かろうじてパスし得たようですが 今回のは 鬼コーチのしごきにも似たむつかしさですね。

時間が要ります。

取りあえず 次が分かりません、
◆ 「「自分自身を要素として含まぬ集合」の集合」
☆ つまり:
◆ 自分自身を要素として含まぬ集合
☆ って何ですか? 《ぶらじゅろーぬを含まぬ人間の集合》=A1といった事例ですか?

そうだとして:
◆ A1は、「A1∈A1」でしょうか?「A1∈A1でない」でしょうか?。
☆ となると思うのですが おかしかないですか? 意味を成さないように思えるんですが?

by bragelone (2017-07-21 21:53)

ででてx3です。by ddtddtddt (2017-07-24 13:15)

>またまた ラッセルのパラドクスを出されてしまいました。

 ・・・そうだったんですかぁ〜。そうとは知らず・・・(^^;)。じつは疑問のポイントがわからなかったのですが。

 「「自分自身を要素として含まぬ集合」の集合」は、
http://d.hatena.ne.jp/bragelone/20170321
にある、

  「自分自身を要素としない集合の集合」

と同じ意味で書いたのですが・・・。

 ちなみに、

  「これだと 定義の仕方の問題だということになるのではないのかなぁ

はその通りですよね。なので実務に携わる数学者は「数学の危機」にあんまり関心を示さなかった、ってのは事実です。

 「駄目なら考えなきゃ良いだけでしょ(公理論的集合論のやり方)」
 「だいたいそんなの使わないし」

・・・と(^^;)。
by ddtddtddt (2017-07-24 13:15)

いやあ こんど初めて 同じ問題だと知りました。by bragelone (2017-07-24 15:51)

タイプ(型)というのが 《メタ》のことですね。

ふうーう。

冷や汗をぬぐいまして。

◆ ・世界には何個のものがあるのか
☆ これは――わたしなりに――おもしろいですね。

けっきょく いやなことを言うようですが その《何個》が無限だとしても つねに数えられる有限の数なんですね。

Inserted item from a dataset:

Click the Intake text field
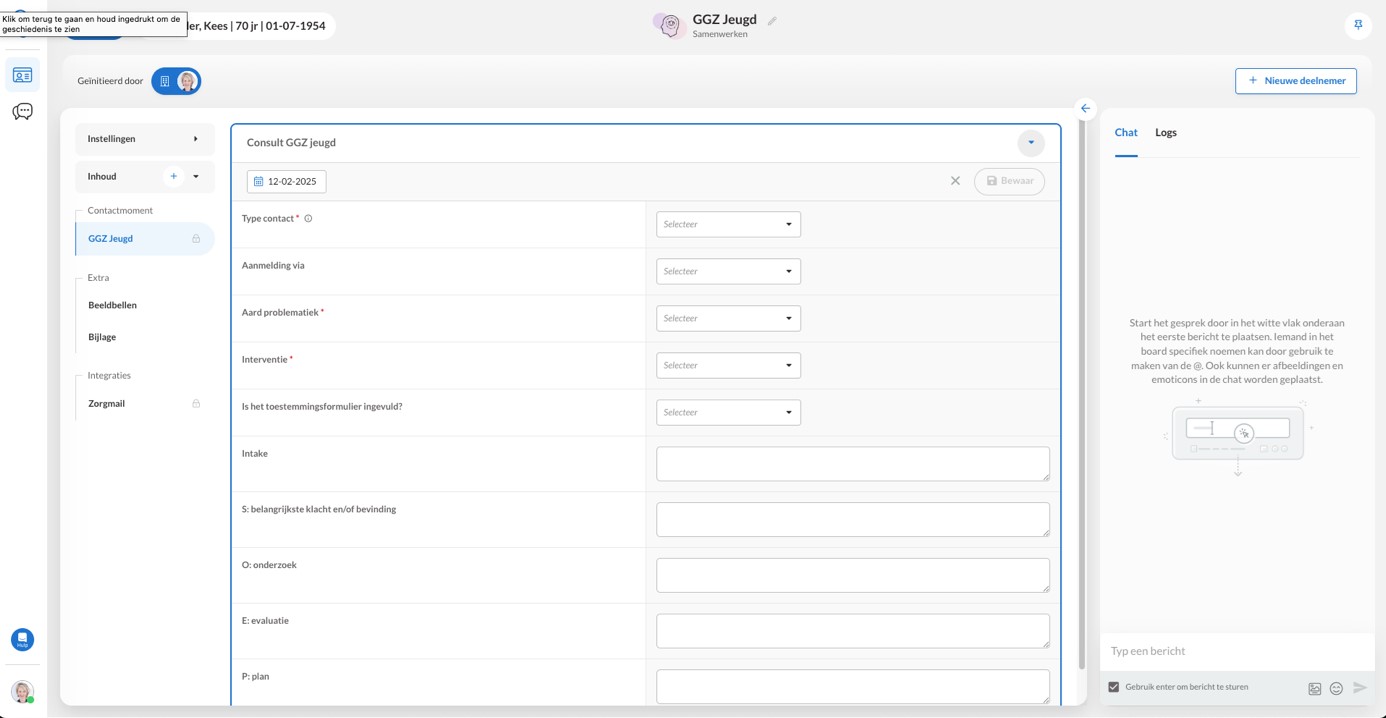 [x=852, y=464]
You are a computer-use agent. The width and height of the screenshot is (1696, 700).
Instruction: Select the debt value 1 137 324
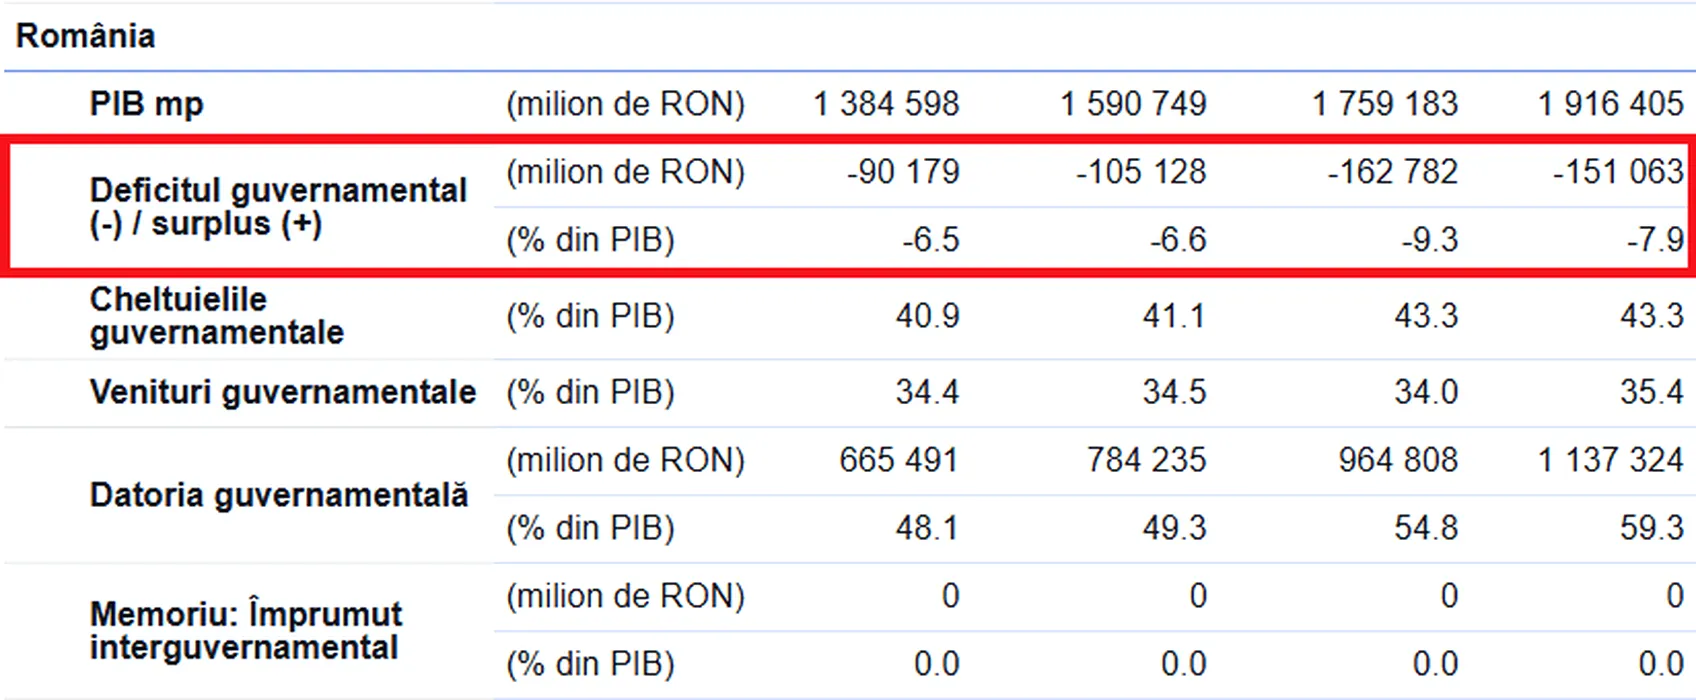click(x=1610, y=460)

たぶん だから 近似値で計算が出来るのではないかと。


なお 筋が違うかも知れませんが わたしが見切り発車した質問があります。
【Q:数の一は人ひとりの存在に対応している。それは 全体の一にも対応するとすれば この世界を超えるものは?】
https://oshiete.goo.ne.jp/qa/9845597.html


存在論的な数論の問題かなとは思いつつ 勇み足かもしれません。